╭──

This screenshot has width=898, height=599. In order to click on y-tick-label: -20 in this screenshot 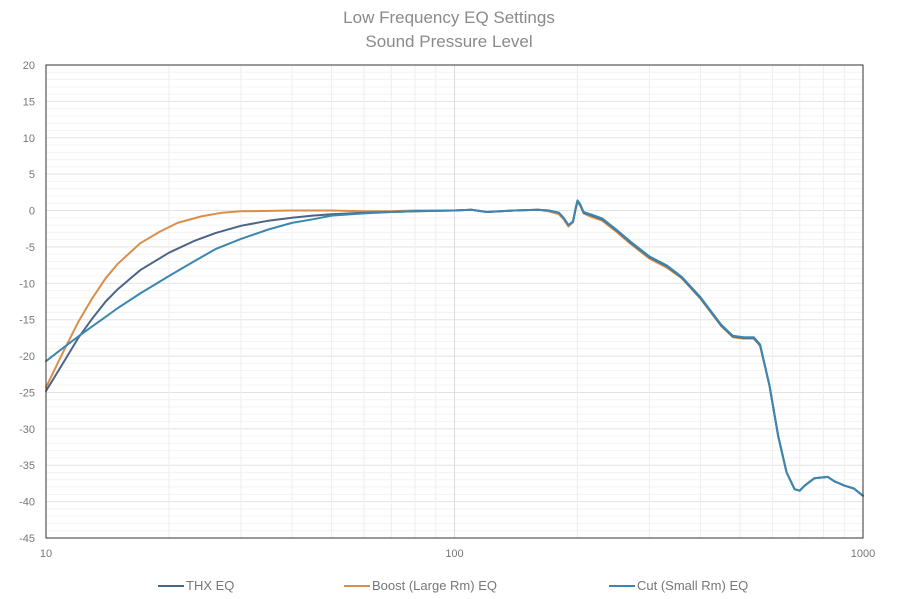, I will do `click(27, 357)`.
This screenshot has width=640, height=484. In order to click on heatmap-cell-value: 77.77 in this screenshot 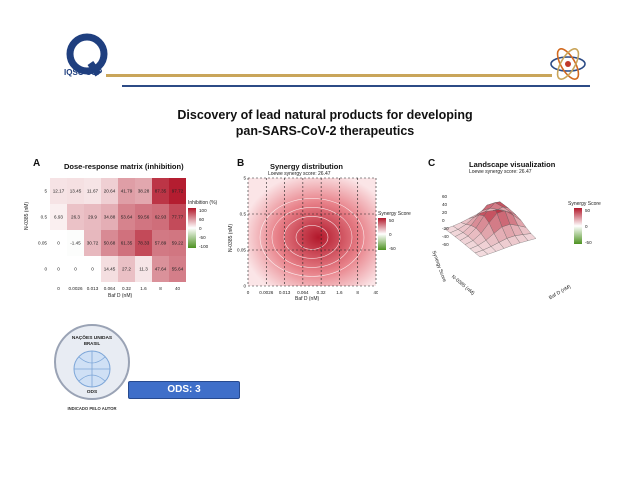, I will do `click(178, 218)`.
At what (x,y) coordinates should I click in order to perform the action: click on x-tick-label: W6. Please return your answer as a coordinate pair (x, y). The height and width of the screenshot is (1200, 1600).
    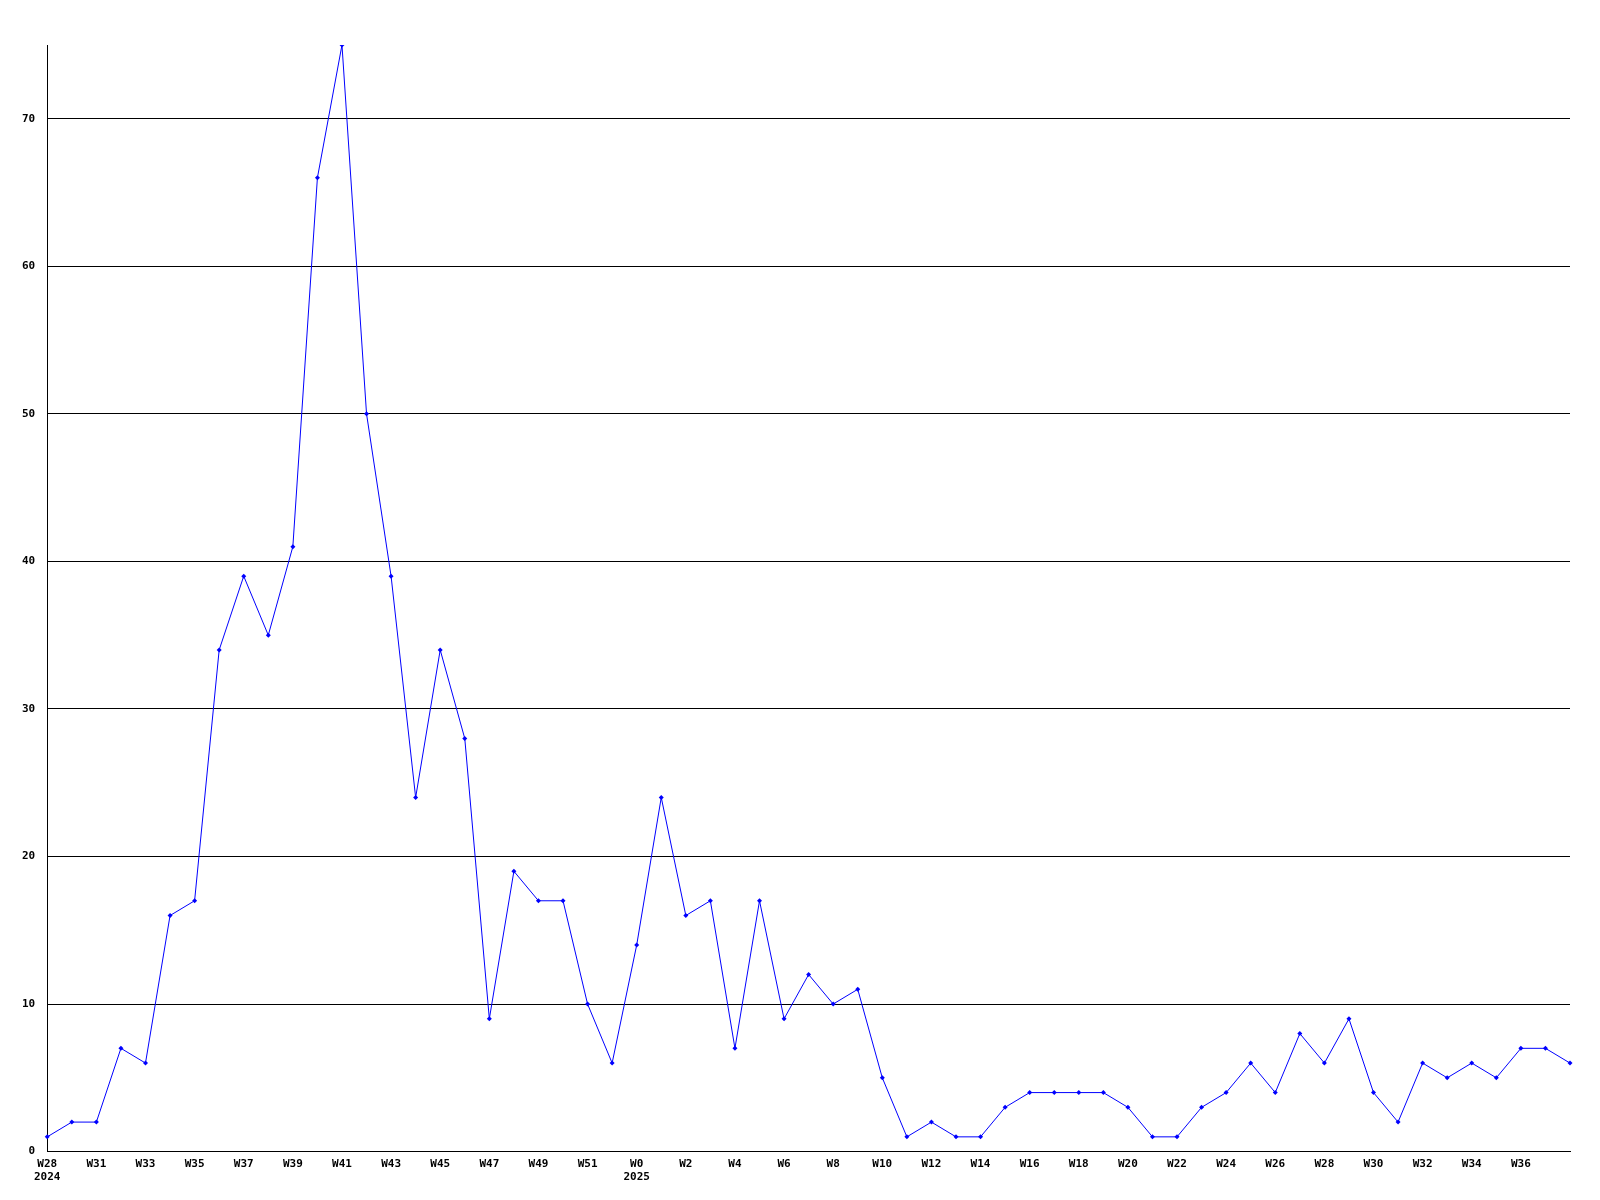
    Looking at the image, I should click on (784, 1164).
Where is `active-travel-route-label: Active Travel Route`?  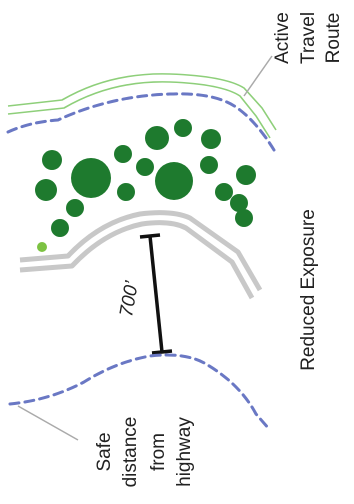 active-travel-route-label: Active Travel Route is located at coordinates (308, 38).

╰──
╭──

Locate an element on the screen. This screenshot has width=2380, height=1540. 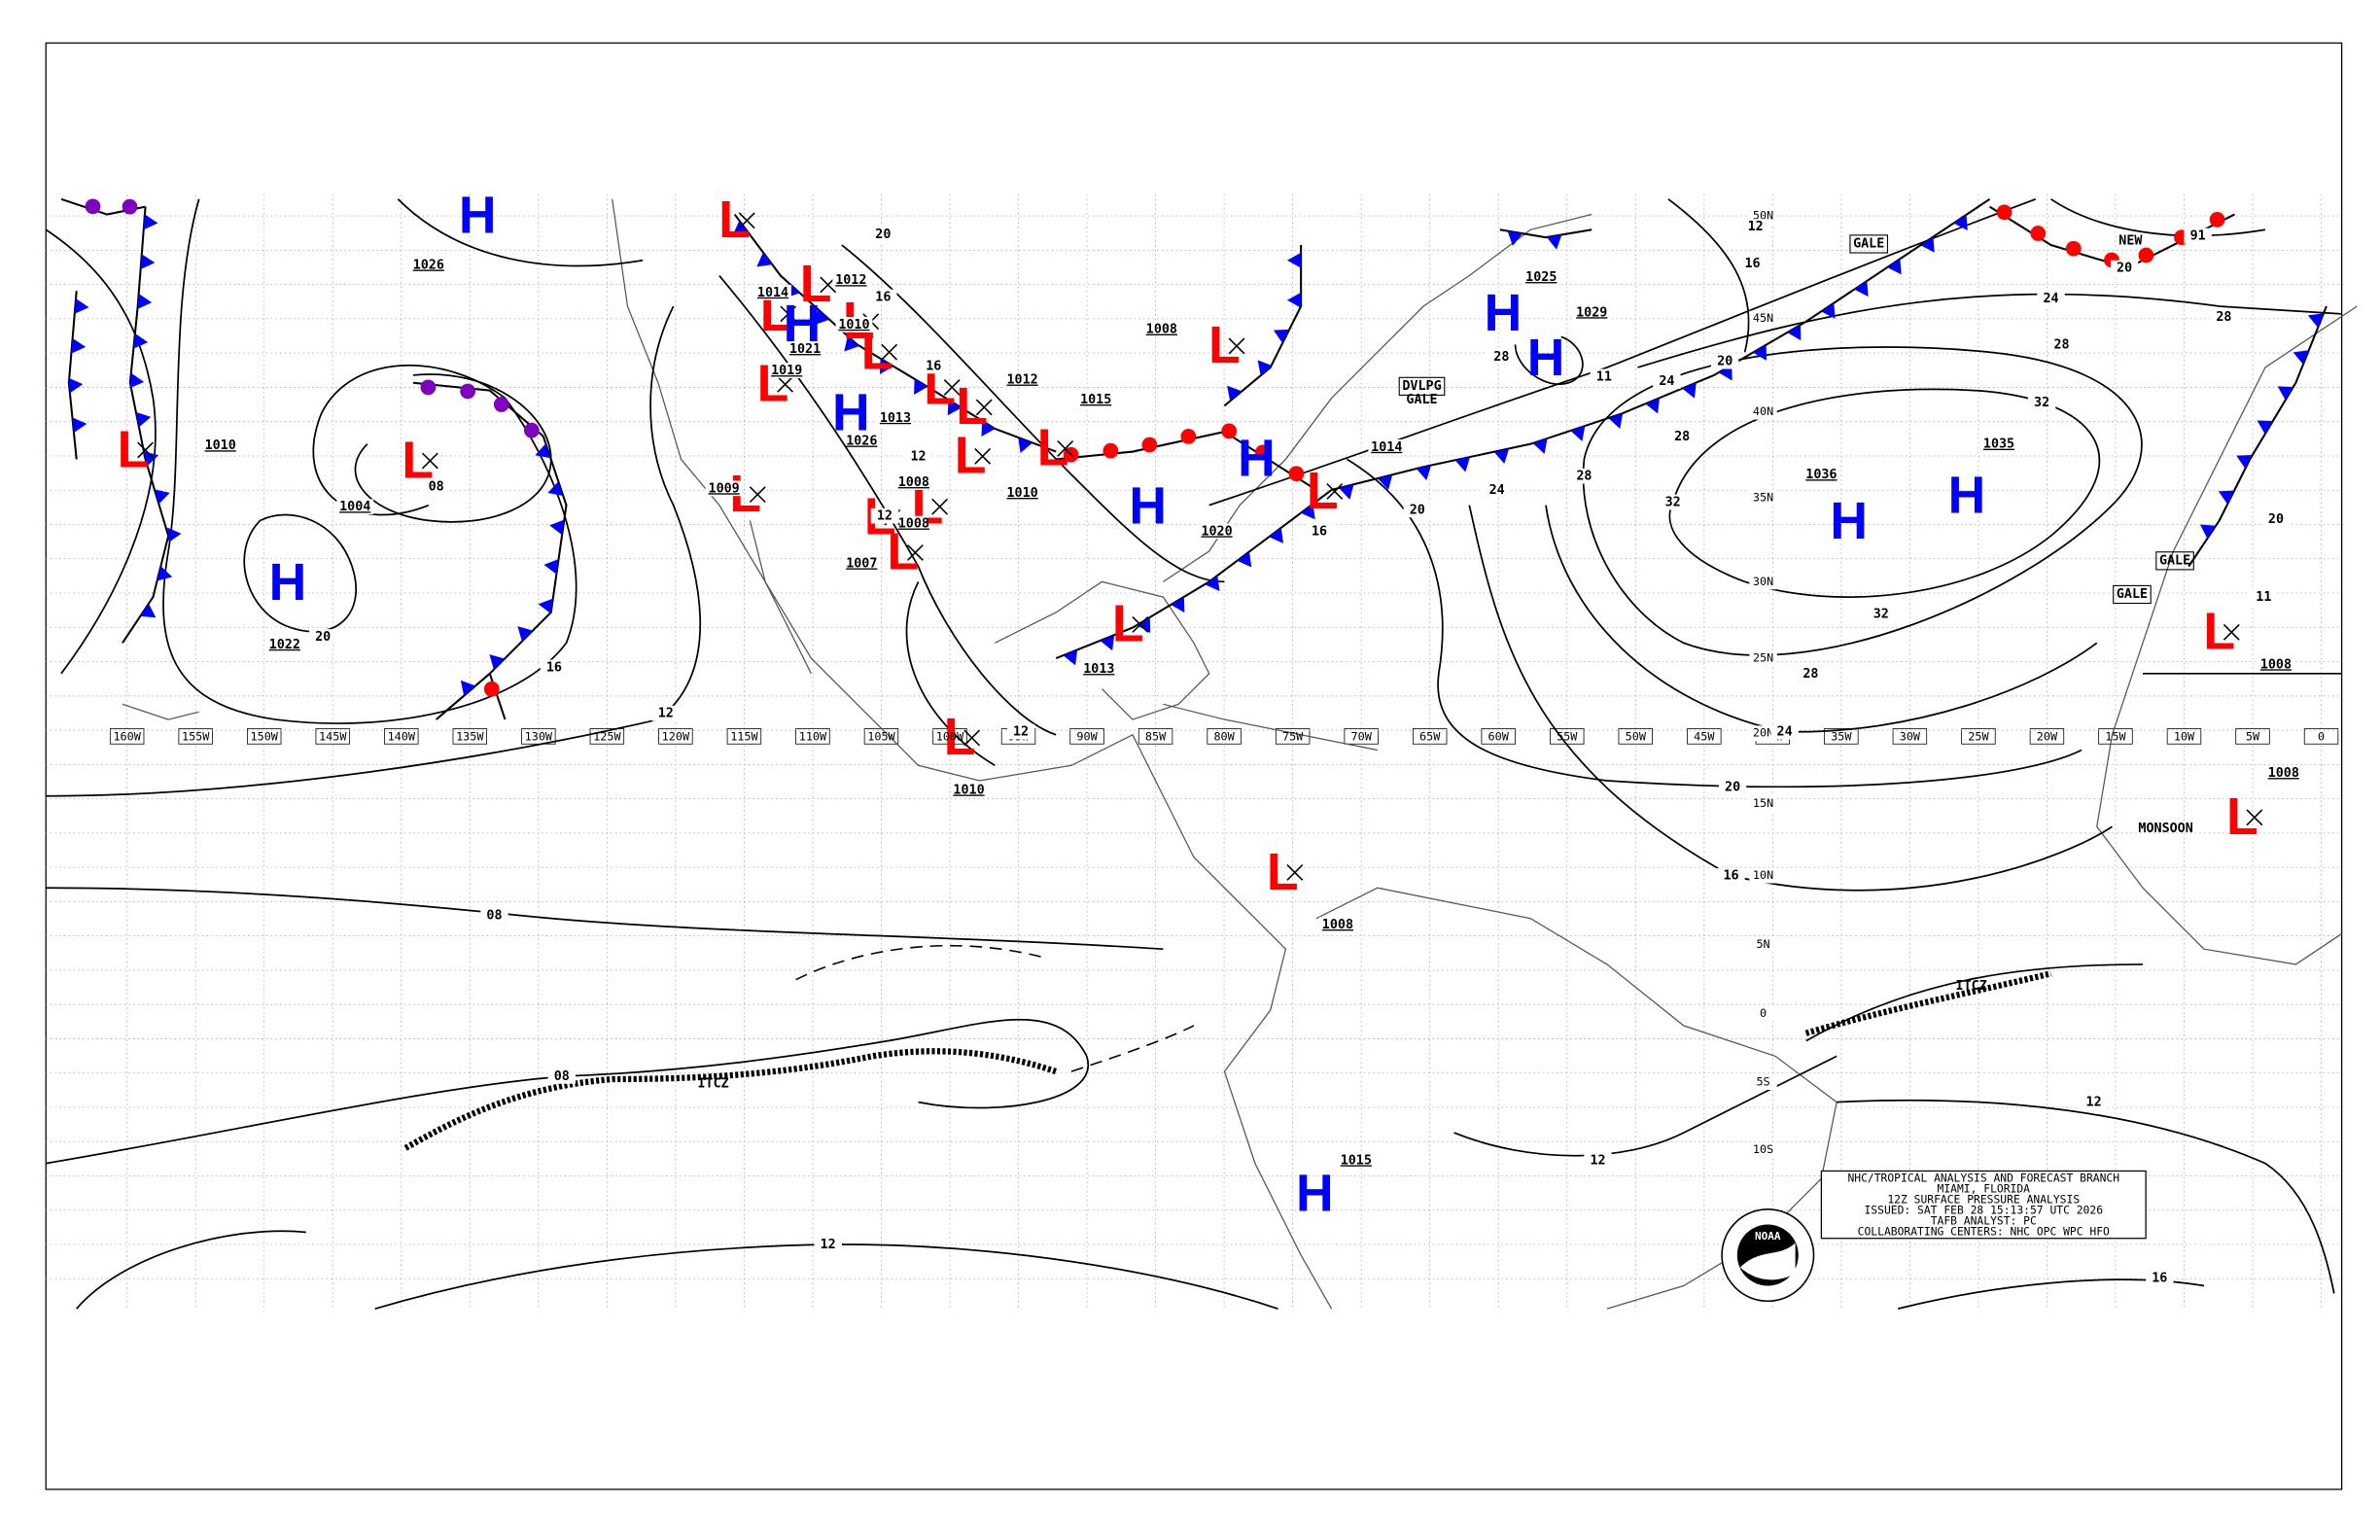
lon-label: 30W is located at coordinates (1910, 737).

╰──
╭──

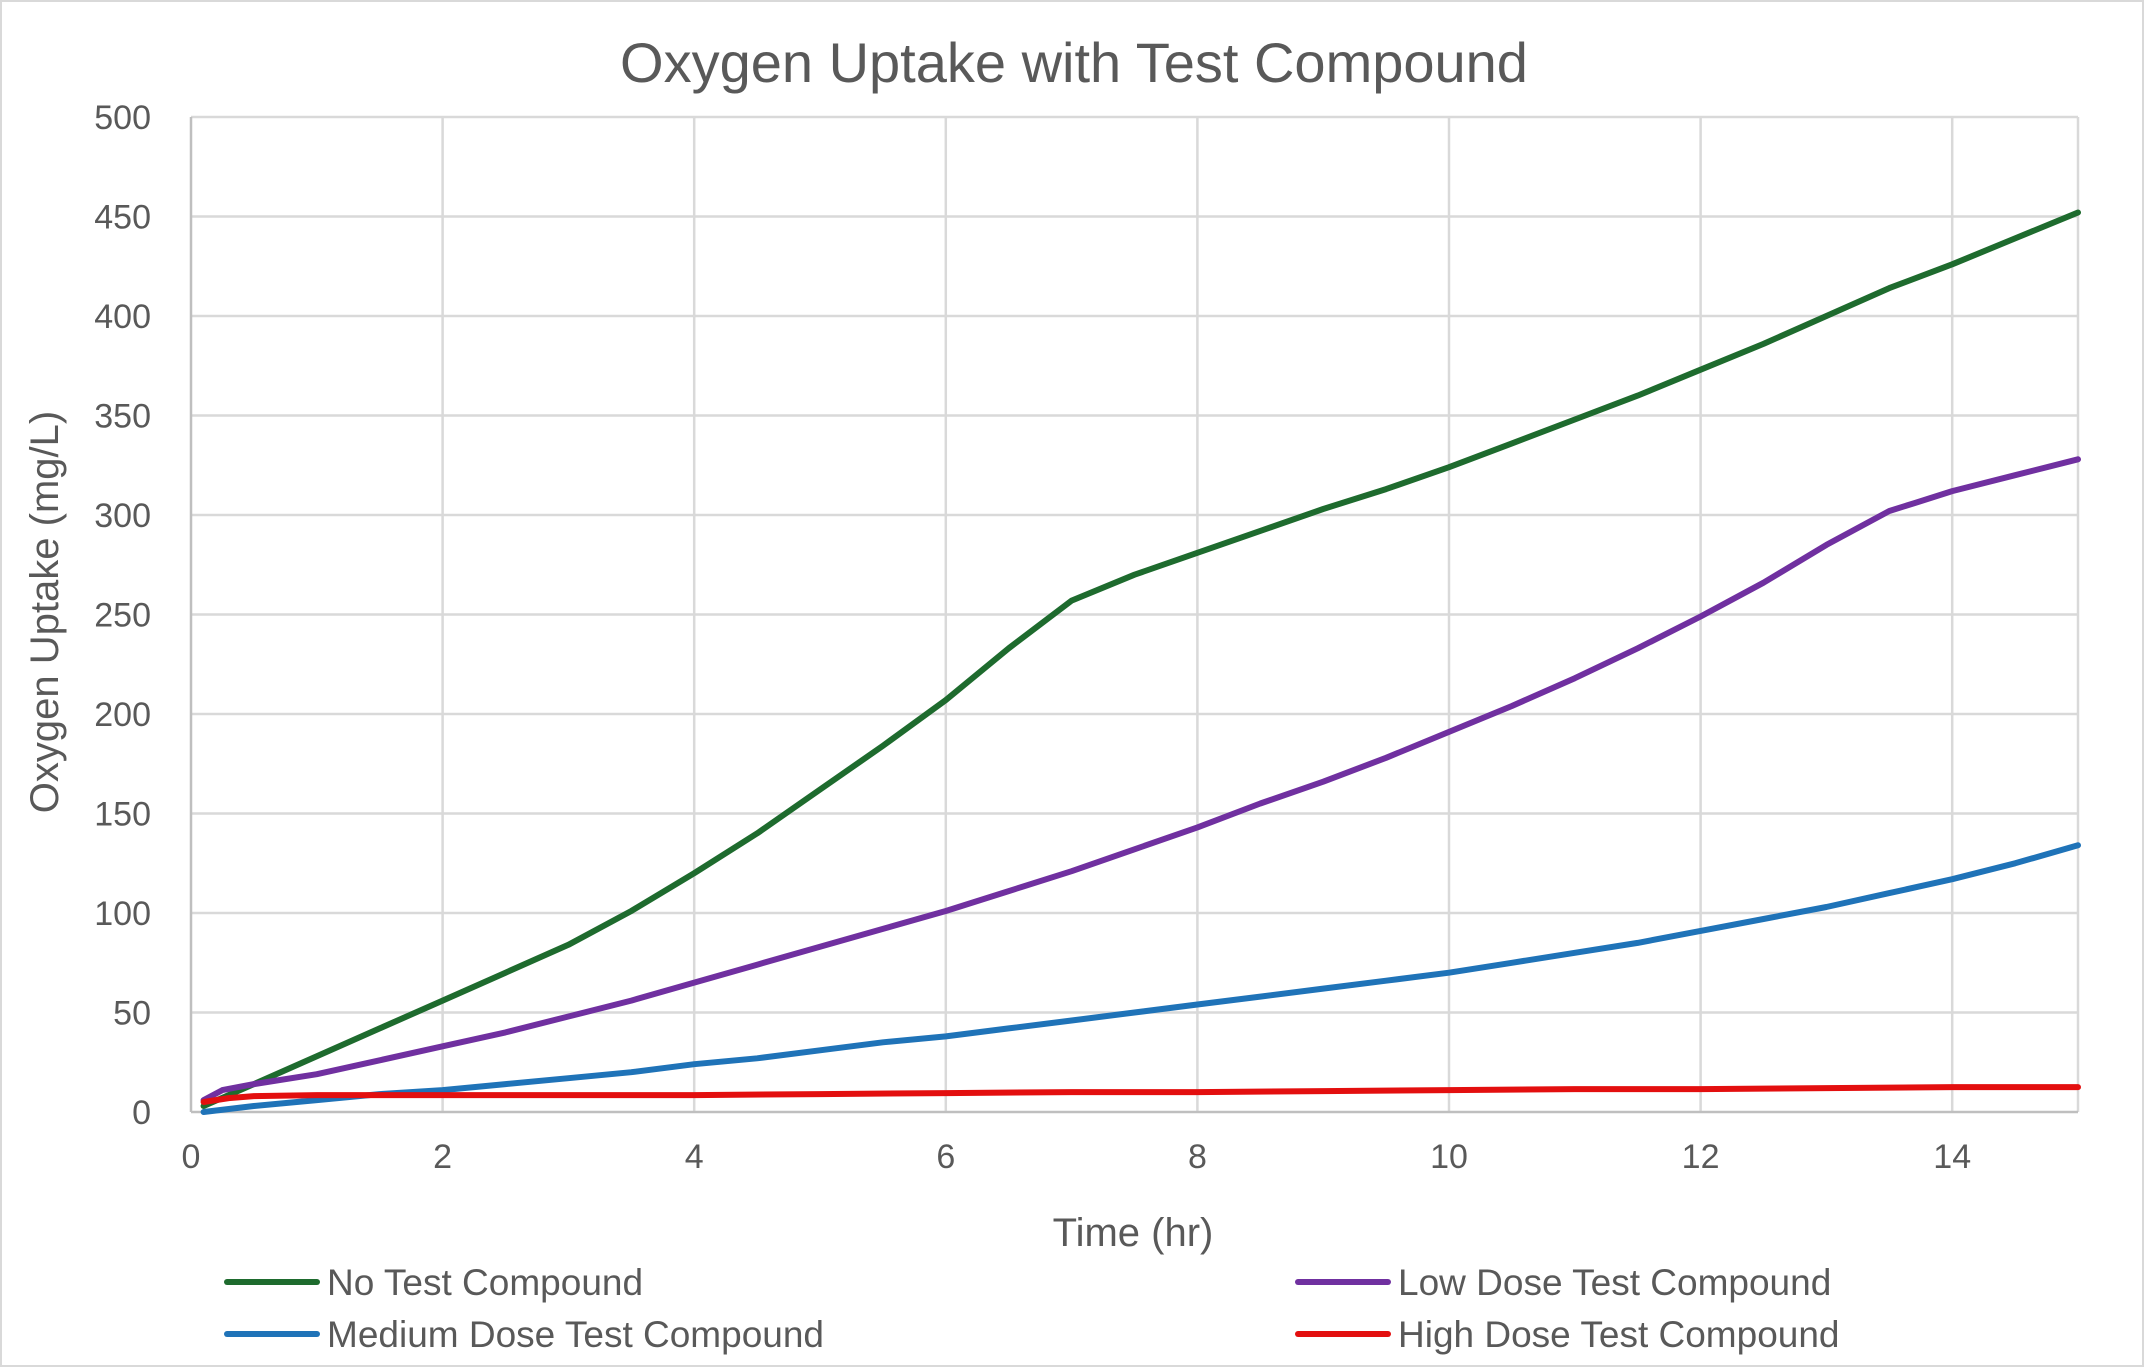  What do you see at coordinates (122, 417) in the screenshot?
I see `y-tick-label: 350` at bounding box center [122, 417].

╰──

What you need to do. Copy out in full each line in the entries above that contains the word "should".

Completed task.
At what (x,y) coordinates should I click in order to perform the action: click on x-tick-label: W6. Please return your answer as a coordinate pair (x, y). The height and width of the screenshot is (1200, 1600).
    Looking at the image, I should click on (784, 1164).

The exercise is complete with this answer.